**Text**
- - -
Hilarious. And every syllable is true. Thank you for the laughs. Off now to read the rest of your posts.
Glad to hear it rings true! Enjoy the rest of my posts!
As a former temporary New Yorker this piece made me laugh out loud. Thanks for the memories 🙂
Glad to hear it rings at least a little bit true!
ALSO…STFU with your true crime pod. I’m obsessed with true crime. Have a (probably useless) MA in Clinical Psych and *wish* I’d gone into forensic psych. I just like profiling…
I have an MA in clinical psych too! I’m lucky enough to actually use it for my job, though! I’d definitely like to move more into a forensics career one day, but until then, I’m just doing true crime podcasting to get my true crime fix.
Bahahaha, this is genius. So excited to follow you.
Hilarious as always Janel – moving to NYC shortly hopefully, LIC isn’t too far away for a visit now and then!
Definitely not! Come eat cheap tacos in East Harlem with me.
- - -
**Supplied material**
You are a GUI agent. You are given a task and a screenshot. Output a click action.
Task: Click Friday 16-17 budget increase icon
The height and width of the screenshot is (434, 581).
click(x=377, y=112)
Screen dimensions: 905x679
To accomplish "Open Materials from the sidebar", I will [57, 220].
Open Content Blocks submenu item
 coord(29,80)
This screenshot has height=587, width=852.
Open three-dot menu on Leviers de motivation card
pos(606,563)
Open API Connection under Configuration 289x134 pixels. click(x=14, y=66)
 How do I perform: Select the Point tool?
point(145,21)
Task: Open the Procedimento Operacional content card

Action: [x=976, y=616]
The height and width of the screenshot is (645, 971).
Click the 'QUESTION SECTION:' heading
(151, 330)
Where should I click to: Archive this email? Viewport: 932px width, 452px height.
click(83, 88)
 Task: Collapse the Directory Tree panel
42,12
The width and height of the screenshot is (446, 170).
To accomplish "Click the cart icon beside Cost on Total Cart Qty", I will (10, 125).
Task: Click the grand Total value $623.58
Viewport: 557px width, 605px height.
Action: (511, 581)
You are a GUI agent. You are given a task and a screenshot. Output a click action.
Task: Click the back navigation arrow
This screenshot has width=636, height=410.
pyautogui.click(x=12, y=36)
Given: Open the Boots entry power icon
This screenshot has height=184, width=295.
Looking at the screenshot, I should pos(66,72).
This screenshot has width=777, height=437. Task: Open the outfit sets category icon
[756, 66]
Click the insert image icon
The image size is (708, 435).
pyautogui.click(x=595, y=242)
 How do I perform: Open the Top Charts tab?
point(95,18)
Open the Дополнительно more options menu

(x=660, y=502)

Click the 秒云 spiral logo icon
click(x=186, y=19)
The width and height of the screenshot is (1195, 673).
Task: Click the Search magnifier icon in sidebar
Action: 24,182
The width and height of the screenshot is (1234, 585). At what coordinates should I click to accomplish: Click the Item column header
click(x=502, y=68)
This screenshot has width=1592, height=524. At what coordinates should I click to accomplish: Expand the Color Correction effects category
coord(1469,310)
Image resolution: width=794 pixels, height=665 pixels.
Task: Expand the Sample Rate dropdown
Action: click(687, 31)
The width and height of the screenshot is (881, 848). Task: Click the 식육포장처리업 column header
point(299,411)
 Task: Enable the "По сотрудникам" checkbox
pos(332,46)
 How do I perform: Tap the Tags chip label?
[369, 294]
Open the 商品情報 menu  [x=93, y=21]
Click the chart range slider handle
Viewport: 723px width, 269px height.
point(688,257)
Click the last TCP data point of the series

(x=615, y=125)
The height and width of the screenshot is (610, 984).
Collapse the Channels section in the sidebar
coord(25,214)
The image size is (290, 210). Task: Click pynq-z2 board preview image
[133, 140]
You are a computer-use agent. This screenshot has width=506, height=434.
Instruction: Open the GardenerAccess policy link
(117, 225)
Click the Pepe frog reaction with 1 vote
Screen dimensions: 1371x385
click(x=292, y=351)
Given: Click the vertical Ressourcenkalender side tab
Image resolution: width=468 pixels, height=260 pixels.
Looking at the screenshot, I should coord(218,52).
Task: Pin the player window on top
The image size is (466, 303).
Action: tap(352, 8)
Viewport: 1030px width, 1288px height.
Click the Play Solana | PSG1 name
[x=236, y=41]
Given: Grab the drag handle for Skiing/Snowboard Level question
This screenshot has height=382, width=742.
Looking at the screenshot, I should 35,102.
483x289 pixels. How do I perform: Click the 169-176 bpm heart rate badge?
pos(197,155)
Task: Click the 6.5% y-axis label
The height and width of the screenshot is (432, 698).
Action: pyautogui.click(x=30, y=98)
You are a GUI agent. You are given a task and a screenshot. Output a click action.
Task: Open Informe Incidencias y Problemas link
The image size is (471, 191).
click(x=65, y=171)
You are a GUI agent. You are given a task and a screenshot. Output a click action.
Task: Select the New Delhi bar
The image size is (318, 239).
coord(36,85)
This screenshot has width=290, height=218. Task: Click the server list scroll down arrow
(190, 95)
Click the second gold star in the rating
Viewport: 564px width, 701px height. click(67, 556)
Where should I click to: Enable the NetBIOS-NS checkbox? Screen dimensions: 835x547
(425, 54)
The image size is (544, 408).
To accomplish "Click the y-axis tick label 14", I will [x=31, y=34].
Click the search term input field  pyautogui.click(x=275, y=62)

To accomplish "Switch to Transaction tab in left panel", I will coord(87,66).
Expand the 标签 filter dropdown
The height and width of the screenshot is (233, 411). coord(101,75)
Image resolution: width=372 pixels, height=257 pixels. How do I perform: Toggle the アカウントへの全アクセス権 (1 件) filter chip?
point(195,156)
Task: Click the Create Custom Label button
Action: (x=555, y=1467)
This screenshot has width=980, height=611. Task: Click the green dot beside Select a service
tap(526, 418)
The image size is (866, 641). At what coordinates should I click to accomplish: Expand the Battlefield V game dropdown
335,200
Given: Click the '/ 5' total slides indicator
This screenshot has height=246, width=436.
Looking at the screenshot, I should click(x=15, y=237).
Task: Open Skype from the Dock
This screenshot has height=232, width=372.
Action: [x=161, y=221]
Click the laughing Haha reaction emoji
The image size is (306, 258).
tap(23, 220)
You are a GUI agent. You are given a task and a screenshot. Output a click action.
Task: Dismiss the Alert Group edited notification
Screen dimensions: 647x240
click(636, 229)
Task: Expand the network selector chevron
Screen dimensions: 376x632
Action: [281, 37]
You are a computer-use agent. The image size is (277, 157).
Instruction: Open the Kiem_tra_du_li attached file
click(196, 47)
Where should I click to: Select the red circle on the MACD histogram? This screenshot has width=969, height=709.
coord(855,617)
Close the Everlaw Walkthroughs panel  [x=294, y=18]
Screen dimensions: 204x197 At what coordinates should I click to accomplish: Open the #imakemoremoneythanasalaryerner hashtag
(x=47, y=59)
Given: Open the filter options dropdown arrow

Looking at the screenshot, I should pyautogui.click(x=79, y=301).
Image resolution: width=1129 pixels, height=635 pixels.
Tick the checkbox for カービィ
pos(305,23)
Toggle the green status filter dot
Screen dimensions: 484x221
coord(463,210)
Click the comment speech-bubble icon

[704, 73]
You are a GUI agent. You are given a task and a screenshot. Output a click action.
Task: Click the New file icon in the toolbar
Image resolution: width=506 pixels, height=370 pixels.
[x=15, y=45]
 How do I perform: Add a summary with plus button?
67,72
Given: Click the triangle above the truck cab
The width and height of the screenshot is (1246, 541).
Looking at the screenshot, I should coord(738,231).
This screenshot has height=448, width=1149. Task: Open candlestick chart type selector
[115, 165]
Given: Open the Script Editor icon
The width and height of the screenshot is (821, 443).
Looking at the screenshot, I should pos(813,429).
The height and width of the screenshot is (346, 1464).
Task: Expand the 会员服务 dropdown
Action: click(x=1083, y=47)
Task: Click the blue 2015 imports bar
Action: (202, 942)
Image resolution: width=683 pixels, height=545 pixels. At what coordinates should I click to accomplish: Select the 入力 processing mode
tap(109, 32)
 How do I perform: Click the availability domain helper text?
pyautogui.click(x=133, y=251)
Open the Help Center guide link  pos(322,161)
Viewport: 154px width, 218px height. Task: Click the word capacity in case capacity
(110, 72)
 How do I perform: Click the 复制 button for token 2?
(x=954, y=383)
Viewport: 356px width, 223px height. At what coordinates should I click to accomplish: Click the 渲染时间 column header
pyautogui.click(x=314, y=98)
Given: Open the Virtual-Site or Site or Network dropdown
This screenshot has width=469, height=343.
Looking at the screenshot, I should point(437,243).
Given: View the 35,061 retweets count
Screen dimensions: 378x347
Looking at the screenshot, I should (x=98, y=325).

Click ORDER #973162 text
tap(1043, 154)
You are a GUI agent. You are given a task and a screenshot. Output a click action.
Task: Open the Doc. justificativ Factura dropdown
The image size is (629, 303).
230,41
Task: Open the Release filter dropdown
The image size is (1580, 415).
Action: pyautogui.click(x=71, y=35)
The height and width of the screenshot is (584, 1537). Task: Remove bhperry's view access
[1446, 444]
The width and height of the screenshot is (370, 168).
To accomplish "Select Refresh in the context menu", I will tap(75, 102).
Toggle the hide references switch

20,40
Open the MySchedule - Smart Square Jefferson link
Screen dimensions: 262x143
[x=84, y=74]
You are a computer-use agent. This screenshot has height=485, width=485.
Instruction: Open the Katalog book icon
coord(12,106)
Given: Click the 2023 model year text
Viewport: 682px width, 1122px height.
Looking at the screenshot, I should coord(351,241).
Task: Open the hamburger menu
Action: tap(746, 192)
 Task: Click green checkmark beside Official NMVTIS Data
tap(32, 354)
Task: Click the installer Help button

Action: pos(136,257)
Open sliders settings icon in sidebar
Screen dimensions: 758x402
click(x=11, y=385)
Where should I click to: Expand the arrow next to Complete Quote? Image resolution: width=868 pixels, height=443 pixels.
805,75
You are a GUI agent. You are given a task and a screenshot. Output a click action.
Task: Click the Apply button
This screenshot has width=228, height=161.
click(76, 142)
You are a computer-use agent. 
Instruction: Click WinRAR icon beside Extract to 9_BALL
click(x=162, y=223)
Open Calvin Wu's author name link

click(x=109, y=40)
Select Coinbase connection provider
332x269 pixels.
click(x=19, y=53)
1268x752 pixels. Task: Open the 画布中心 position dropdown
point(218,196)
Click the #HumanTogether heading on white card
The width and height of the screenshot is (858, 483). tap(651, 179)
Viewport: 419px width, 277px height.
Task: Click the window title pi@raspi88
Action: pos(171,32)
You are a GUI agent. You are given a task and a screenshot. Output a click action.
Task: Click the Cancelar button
- - -
**Questions on the material**
**A)** Translate this sentence from the comment thread into Spanish: "Come eat cheap tacos in East Harlem with me."
**B)** Answer these questions using the comment thread:
(i) What does one commenter say they used to be, in relation to New York?
(ii) What degree do two people in the thread say they have?
(iii) Where does one reply suggest eating cheap tacos?
**C)** Carry on the comment thread after its last reply.
The records have nothing to do with the work here.

**Numbered responses**
**A)** Ven a comer tacos baratos en East Harlem conmigo.

**B)**
(i) A former temporary New Yorker
(ii) An MA in clinical psych
(iii) East Harlem

**C)**
Yay!! So many great dark morbid funny drawings! Way to go stranger!
I think imprisoned by a skyscraper with a face is now too funny for me to forget.
I had no idea you were in NYC. That’s so fun
The irony of being denied your freedom by the Freedom Tower… NYC is very fun! And extraordinarily expensive!
The consistency of this piece is terrific. Among your funniest too. Great job.
Thanks! I’m trying to get into this whole “posting regularly” thing, wish me luck.
Good luck! I try to do everyday, but of course never can. I mean–other shit to do. I did just post a rather mean piece, however.